[Dataset items]
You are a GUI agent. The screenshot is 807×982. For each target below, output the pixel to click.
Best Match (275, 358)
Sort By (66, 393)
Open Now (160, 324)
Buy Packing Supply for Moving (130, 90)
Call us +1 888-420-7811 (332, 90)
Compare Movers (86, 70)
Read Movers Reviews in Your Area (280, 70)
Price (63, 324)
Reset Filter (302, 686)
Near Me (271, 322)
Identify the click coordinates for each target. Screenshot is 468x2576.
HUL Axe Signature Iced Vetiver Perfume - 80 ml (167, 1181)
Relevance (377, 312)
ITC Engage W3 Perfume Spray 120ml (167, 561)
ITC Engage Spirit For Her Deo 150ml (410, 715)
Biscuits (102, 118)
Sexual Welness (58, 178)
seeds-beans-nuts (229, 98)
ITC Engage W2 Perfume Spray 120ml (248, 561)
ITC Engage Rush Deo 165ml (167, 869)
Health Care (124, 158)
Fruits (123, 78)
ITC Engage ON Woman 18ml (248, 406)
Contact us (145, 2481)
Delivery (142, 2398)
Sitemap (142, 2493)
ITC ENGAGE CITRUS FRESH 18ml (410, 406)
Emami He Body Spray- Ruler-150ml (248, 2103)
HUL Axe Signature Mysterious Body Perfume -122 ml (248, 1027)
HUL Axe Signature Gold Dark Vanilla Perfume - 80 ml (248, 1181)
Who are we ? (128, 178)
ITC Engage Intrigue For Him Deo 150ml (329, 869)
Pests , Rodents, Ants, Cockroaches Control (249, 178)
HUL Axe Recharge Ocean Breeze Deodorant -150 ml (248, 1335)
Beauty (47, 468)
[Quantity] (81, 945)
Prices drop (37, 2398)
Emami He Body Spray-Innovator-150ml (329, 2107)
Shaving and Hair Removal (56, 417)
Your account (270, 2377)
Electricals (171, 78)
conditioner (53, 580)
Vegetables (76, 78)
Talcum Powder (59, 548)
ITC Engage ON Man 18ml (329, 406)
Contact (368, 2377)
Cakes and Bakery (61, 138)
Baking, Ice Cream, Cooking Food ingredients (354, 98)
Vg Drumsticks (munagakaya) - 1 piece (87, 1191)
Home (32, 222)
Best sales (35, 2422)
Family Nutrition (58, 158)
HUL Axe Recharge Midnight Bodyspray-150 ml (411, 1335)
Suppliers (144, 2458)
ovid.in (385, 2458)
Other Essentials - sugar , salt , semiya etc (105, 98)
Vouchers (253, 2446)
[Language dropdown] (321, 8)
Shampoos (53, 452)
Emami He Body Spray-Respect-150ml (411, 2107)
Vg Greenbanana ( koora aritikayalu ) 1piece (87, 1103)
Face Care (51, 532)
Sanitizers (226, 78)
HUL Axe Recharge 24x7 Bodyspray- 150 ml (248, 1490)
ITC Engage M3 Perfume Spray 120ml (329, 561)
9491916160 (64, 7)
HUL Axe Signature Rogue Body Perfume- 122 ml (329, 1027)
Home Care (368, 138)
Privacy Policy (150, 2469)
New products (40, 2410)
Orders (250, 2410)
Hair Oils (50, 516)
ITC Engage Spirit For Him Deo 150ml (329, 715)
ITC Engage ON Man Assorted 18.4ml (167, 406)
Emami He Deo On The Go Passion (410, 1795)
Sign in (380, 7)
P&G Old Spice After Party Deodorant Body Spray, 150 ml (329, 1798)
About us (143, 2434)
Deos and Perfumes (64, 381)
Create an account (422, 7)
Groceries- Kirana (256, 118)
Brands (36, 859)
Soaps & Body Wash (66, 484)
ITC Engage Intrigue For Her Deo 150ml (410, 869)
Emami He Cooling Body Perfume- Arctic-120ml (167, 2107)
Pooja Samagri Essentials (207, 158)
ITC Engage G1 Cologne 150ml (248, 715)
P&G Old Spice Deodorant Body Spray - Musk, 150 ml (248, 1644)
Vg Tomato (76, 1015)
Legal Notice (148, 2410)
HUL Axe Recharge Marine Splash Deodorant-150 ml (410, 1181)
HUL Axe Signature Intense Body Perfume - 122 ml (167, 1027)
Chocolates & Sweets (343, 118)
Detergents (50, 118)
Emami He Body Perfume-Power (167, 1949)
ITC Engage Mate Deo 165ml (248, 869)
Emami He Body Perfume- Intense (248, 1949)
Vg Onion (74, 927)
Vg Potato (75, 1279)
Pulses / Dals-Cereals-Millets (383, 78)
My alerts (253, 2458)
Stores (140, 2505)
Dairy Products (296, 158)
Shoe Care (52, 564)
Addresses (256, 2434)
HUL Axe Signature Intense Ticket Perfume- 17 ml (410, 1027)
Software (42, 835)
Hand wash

_What is being asked_: Output the lines above as a JSON list of strings, one string per line, leaving out blank lines.

_Completed exercise_:
[
  "You are a GUI agent. The screenshot is 807×982. For each target below, output the pixel to click.",
  "Best Match (275, 358)",
  "Sort By (66, 393)",
  "Open Now (160, 324)",
  "Buy Packing Supply for Moving (130, 90)",
  "Call us +1 888-420-7811 (332, 90)",
  "Compare Movers (86, 70)",
  "Read Movers Reviews in Your Area (280, 70)",
  "Price (63, 324)",
  "Reset Filter (302, 686)",
  "Near Me (271, 322)",
  "Identify the click coordinates for each target. Screenshot is 468x2576.",
  "HUL Axe Signature Iced Vetiver Perfume - 80 ml (167, 1181)",
  "Relevance (377, 312)",
  "ITC Engage W3 Perfume Spray 120ml (167, 561)",
  "ITC Engage Spirit For Her Deo 150ml (410, 715)",
  "Biscuits (102, 118)",
  "Sexual Welness (58, 178)",
  "seeds-beans-nuts (229, 98)",
  "ITC Engage W2 Perfume Spray 120ml (248, 561)",
  "ITC Engage Rush Deo 165ml (167, 869)",
  "Health Care (124, 158)",
  "Fruits (123, 78)",
  "ITC Engage ON Woman 18ml (248, 406)",
  "Contact us (145, 2481)",
  "Delivery (142, 2398)",
  "Sitemap (142, 2493)",
  "ITC ENGAGE CITRUS FRESH 18ml (410, 406)",
  "Emami He Body Spray- Ruler-150ml (248, 2103)",
  "HUL Axe Signature Mysterious Body Perfume -122 ml (248, 1027)",
  "HUL Axe Signature Gold Dark Vanilla Perfume - 80 ml (248, 1181)",
  "Who are we ? (128, 178)",
  "ITC Engage Intrigue For Him Deo 150ml (329, 869)",
  "Pests , Rodents, Ants, Cockroaches Control (249, 178)",
  "HUL Axe Recharge Ocean Breeze Deodorant -150 ml (248, 1335)",
  "Beauty (47, 468)",
  "[Quantity] (81, 945)",
  "Prices drop (37, 2398)",
  "Emami He Body Spray-Innovator-150ml (329, 2107)",
  "Shaving and Hair Removal (56, 417)",
  "Your account (270, 2377)",
  "Electricals (171, 78)",
  "conditioner (53, 580)",
  "Vegetables (76, 78)",
  "Talcum Powder (59, 548)",
  "ITC Engage ON Man 18ml (329, 406)",
  "Contact (368, 2377)",
  "Cakes and Bakery (61, 138)",
  "Baking, Ice Cream, Cooking Food ingredients (354, 98)",
  "Vg Drumsticks (munagakaya) - 1 piece (87, 1191)",
  "Home (32, 222)",
  "Best sales (35, 2422)",
  "Family Nutrition (58, 158)",
  "HUL Axe Recharge Midnight Bodyspray-150 ml (411, 1335)",
  "Suppliers (144, 2458)",
  "ovid.in (385, 2458)",
  "Other Essentials - sugar , salt , semiya etc (105, 98)",
  "Vouchers (253, 2446)",
  "[Language dropdown] (321, 8)",
  "Shampoos (53, 452)",
  "Emami He Body Spray-Respect-150ml (411, 2107)",
  "Vg Greenbanana ( koora aritikayalu ) 1piece (87, 1103)",
  "Face Care (51, 532)",
  "Sanitizers (226, 78)",
  "HUL Axe Recharge 24x7 Bodyspray- 150 ml (248, 1490)",
  "ITC Engage M3 Perfume Spray 120ml (329, 561)",
  "9491916160 (64, 7)",
  "HUL Axe Signature Rogue Body Perfume- 122 ml (329, 1027)",
  "Home Care (368, 138)",
  "Privacy Policy (150, 2469)",
  "New products (40, 2410)",
  "Orders (250, 2410)",
  "Hair Oils (50, 516)",
  "ITC Engage Spirit For Him Deo 150ml (329, 715)",
  "ITC Engage ON Man Assorted 18.4ml (167, 406)",
  "Emami He Deo On The Go Passion (410, 1795)",
  "Sign in (380, 7)",
  "P&G Old Spice After Party Deodorant Body Spray, 150 ml (329, 1798)",
  "About us (143, 2434)",
  "Deos and Perfumes (64, 381)",
  "Create an account (422, 7)",
  "Groceries- Kirana (256, 118)",
  "Brands (36, 859)",
  "Soaps & Body Wash (66, 484)",
  "ITC Engage Intrigue For Her Deo 150ml (410, 869)",
  "Emami He Cooling Body Perfume- Arctic-120ml (167, 2107)",
  "Pooja Samagri Essentials (207, 158)",
  "ITC Engage G1 Cologne 150ml (248, 715)",
  "P&G Old Spice Deodorant Body Spray - Musk, 150 ml (248, 1644)",
  "Vg Tomato (76, 1015)",
  "Legal Notice (148, 2410)",
  "HUL Axe Recharge Marine Splash Deodorant-150 ml (410, 1181)",
  "HUL Axe Signature Intense Body Perfume - 122 ml (167, 1027)",
  "Chocolates & Sweets (343, 118)",
  "Detergents (50, 118)",
  "Emami He Body Perfume-Power (167, 1949)",
  "ITC Engage Mate Deo 165ml (248, 869)",
  "Emami He Body Perfume- Intense (248, 1949)",
  "Vg Onion (74, 927)",
  "Vg Potato (75, 1279)",
  "Pulses / Dals-Cereals-Millets (383, 78)",
  "My alerts (253, 2458)",
  "Stores (140, 2505)",
  "Dairy Products (296, 158)",
  "Shoe Care (52, 564)",
  "Addresses (256, 2434)",
  "HUL Axe Signature Intense Ticket Perfume- 17 ml (410, 1027)",
  "Software (42, 835)",
  "Hand wash"
]